▶ [Фрагмент документа]
=======

Борьба с безумием: Гёльдерлин, Клейст, Ницше; Ромен Роллан. Жизнь и творчество - страница 42

Шрифт
Интервал

стр.

Скарданелли

Но далеко он, нет его здесь,

Он заблудился, ибо благи Гении: горная речь — ныне его.

В течение сорока лет земная жизнь Гёльдерлина окутана облаком безумия; на земле остается лишь жалкая стареющая тень Гёльдерлина — Скарданелли: ибо так и только так подписывает его беспомощная рука беспорядочные листки со стихами. Он забыт собой и миром.

Среди чужих людей, в доме честного столяра, тянется жизнь Скарданелли далеко в глубь столетия. Незаметно пролетает время над сумеречным челом, и наконец белеет от его бледного прикосновения некогда светлокудрая голова. Внешний мир слагается в роковых событиях и переменах: Наполеон вторгается в Германию и получает отпор, Россия преследует его до Эльбы и Св. Елены, там живет он, словно скованный Прометей, еще десять лет, умирает и становится легендой, — тюбингенский отшельник, некогда воспевавший «Аркольского героя», ничего не знает об этом. Уходит Шиллер, властитель его юности, однажды ночью опускают его в могилу веймарские ремесленники, годы и годы истлевает его прах, потом раскрывается гроб, и Гёте задумчиво держит в руках череп друга, — но Скарданелли, в «небесное проданный рабство», уже не понимает слова «смерть». И сам Гёте, восьмидесятитрехлетний веймарский мудрец, уходит в смерть вслед за Бетховеном, Клейстом, Новалисом, Шубертом; даже Вайблингер, студентом часто посещавший Скарданелли в его уединении, уже похоронен, — а он все еще влачит «свою змеиную жизнь». Вырастает новое поколение, безвестные сыновья Гёльдерлина, Гиперион и Эмпедокл, уже любимые и признанные, странствуют по немецкой земле, — но ни слова, ни тени предчувствия не доносится в тюбингенский склеп духа. Он весь — по ту сторону времени, весь погружен в вечность, в ритм и мелодию.

=======

▶ [Фрагмент набора данных]
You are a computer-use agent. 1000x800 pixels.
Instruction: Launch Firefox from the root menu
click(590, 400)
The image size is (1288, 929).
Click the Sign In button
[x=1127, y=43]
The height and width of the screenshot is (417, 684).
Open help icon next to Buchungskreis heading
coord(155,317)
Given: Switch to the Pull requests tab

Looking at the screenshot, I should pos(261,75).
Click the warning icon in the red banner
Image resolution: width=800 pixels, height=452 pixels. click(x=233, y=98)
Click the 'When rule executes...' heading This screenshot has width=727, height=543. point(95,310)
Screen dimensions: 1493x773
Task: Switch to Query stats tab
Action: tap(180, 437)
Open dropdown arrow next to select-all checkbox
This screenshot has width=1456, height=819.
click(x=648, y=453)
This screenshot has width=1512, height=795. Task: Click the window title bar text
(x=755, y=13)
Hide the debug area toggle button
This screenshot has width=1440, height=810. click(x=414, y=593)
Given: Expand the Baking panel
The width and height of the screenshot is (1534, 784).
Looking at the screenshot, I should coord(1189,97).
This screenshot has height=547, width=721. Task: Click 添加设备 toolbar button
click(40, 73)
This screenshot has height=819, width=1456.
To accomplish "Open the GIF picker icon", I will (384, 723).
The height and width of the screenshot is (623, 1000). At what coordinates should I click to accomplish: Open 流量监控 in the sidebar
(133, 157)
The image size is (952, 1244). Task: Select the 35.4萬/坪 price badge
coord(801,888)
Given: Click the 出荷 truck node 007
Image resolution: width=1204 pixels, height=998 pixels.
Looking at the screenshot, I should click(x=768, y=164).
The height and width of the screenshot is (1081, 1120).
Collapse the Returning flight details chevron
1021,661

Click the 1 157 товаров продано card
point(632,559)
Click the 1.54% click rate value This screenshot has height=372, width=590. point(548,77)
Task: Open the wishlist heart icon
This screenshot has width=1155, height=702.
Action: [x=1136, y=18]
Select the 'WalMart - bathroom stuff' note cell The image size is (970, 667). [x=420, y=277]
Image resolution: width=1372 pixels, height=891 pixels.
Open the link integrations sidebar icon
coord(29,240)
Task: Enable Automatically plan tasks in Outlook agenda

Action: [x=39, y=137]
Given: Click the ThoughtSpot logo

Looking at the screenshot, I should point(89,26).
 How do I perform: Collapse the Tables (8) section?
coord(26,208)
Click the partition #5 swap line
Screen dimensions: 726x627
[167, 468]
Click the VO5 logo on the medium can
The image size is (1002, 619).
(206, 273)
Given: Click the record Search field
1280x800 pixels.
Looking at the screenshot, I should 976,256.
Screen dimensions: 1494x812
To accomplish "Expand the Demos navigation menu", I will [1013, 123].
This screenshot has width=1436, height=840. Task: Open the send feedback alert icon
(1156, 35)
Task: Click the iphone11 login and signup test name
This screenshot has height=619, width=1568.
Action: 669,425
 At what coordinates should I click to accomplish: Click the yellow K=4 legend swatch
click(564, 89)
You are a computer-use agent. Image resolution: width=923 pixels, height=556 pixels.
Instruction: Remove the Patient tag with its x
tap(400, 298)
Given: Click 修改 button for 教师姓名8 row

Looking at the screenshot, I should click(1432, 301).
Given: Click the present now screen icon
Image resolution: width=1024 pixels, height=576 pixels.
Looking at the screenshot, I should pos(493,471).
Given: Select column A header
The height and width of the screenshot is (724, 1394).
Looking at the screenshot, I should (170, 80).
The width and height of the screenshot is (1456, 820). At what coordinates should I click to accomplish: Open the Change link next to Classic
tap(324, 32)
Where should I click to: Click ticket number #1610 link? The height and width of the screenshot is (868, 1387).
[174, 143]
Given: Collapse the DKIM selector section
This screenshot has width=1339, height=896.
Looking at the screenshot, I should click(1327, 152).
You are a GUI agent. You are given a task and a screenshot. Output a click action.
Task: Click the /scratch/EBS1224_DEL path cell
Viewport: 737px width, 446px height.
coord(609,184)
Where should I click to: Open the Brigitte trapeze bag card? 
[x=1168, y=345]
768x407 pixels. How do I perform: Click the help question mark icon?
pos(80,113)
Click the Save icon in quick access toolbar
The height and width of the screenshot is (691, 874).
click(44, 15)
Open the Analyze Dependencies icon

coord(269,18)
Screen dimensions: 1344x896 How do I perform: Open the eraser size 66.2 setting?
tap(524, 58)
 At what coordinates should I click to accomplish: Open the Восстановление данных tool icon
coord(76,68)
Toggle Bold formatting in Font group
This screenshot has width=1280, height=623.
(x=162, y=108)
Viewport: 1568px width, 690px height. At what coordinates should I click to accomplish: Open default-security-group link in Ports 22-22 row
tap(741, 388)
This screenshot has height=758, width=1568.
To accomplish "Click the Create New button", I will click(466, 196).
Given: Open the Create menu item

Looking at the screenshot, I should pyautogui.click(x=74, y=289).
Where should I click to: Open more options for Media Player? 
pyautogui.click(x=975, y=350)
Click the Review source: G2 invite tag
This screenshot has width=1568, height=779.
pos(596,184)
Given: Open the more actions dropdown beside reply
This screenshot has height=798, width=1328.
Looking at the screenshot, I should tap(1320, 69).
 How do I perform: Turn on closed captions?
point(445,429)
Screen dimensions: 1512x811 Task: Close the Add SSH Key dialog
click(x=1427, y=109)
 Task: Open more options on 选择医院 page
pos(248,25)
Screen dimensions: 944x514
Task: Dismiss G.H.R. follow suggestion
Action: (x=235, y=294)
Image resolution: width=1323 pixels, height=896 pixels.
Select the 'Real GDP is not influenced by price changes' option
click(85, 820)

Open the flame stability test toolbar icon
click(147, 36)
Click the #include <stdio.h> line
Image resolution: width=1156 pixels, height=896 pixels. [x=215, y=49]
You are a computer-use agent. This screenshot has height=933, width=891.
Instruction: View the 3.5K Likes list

=======

▶ [Что требуется]
1. Перепишите дословно отрывок из текста о Гёльдерлине, начиная со слов «Борьба с безумием: Гёльдерлин, Клейст, Ницше;» и заканчивая словами «собой и миром.» включительно.
2. Назовите всех, вслед за кем, согласно тексту о Гёльдерлине, уходит в смерть Гёте.
3. Продолжите текст о Гёльдерлине, начав сразу после его последнего предложения.

▶ [Ответы к заданию]
1.
Борьба с безумием: Гёльдерлин, Клейст, Ницше; Ромен Роллан. Жизнь и творчество - страница 42

Шрифт
Интервал

стр.

Скарданелли

Но далеко он, нет его здесь,

Он заблудился, ибо благи Гении: горная речь — ныне его.

В течение сорока лет земная жизнь Гёльдерлина окутана облаком безумия; на земле остается лишь жалкая стареющая тень Гёльдерлина — Скарданелли: ибо так и только так подписывает его беспомощная рука беспорядочные листки со стихами. Он забыт собой и миром.

2. Бетховен, Клейст, Новалис, Шуберт.

3.
Время от времени зайдет чужой человек, любопытный

посетитель, — взглянуть на поэта, уже ставшего преданием. К старой городской башне прислонился домик, и там наверху, в мезонине с решетчатым окном, но с прекрасным видом на окрестности, тесный приют Скарданелли. Добрый столяр провожает посетителя наверх к маленькой двери: за ней слышится речь, но в комнате нет никого, кроме больного, непрерывно бормочущего что-то в высоком стиле. Будто псалмы, льется с его уст этот смятенный поток слов без формы и смысла. Иногда он садится за рояль, но не находит он связи между звуками, не возникает осмысленного звучания — только мертвое гармонизированное и упорное, фанатическое повторение одной и той же скудной и краткой мелодии (и призрачно стучат запущенные ногти по расстроенным клавишам). Но все же в постоянном звучании, в непрерывном ритме пребывает изгнанник духа: как в эоловой арфе звенит ветер, пролетая над отверстием выдолбленного тростника, так и здесь сквозь выжженный мозг тянется вечный звон стихии.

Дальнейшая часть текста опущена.